Squaring a trigonometric inequality A very, very basic question.
We know
$$-1 \leq \cos x \leq 1$$
However, if we square all sides we obtain
$$1 \leq \cos^2(x) \leq 1$$
which is only true for some $x$.
The result desired is
$$0 \leq \cos^2(x) \leq 1$$
Which is quite easily obvious anyway. 
So, what rule of inequalities am I forgetting?
 A: There is a small distinction to the statement $a \leq b \; \implies \; a^2 \leq b^2$ and that is that this statement holds only when $a, b \geq 0$. However if $a, b \leq 0$ the opposite is true $a \leq b \; \implies \; a^2 \geq b^2$. So you need to check the signs of the terms you are squaring in an inequality. 
A: It would be better to say
As $0\le|{\cos\theta}|\le1$,
$0^2\le|{\cos\theta}|^2\le1^2$
$0\le{\cos^2\theta}\le1$
A: The square function is not growing, so it does not preserve the inequality direction! $$-5 < -2 < -1$$ but $$(-5)^2 > (-2)^2 > (-1)^2$$
Additionally the square function is not monotonic, so it does not preserve inequalities at all! $$-1 < 1$$ but $$(-1)^2 = (1)^2$$
Squaring preserves inequality only if both sides of inequality are non-negative and so they belong to a part of the domain, where the square function is strictly growing.
A: You can not deduce that if $a\leq b$ for $a,b\in \mathbb{R}$, then $a^2\leq b^2$. For example, for all $a\neq b$, both negative, such inequality is false.

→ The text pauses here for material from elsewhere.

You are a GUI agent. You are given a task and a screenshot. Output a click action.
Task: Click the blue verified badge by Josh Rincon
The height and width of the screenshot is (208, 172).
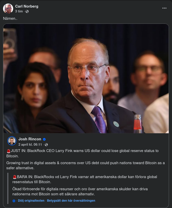tap(44, 139)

However, you can state your original inequality as
$$
0\leq |\cos x|\leq 1,
$$
from which you can deduce
$$
0\leq |\cos^2 x|=\cos^2 x\leq 1,
$$
since the inequality $a^2\leq b^2$ does hold in the case of $0\leq a\leq b$.
A: Squaring does not preserve inequality since it is a 2-to-1 function over $\mathbb{R}$, hence nonmonotone. Mind you a monotone decreasing function would reverse the inequality there would still be a valid inequality pointing the opposite way.
A: since $a>b \ \space  \forall a,b \in R$
It is not necessary
...
$a^2>b^2  \  \  \forall  a , b \in  R$
let  $ a=-1  b=-4 $ 
$ a>b   \ But  \  b^2>a^2 $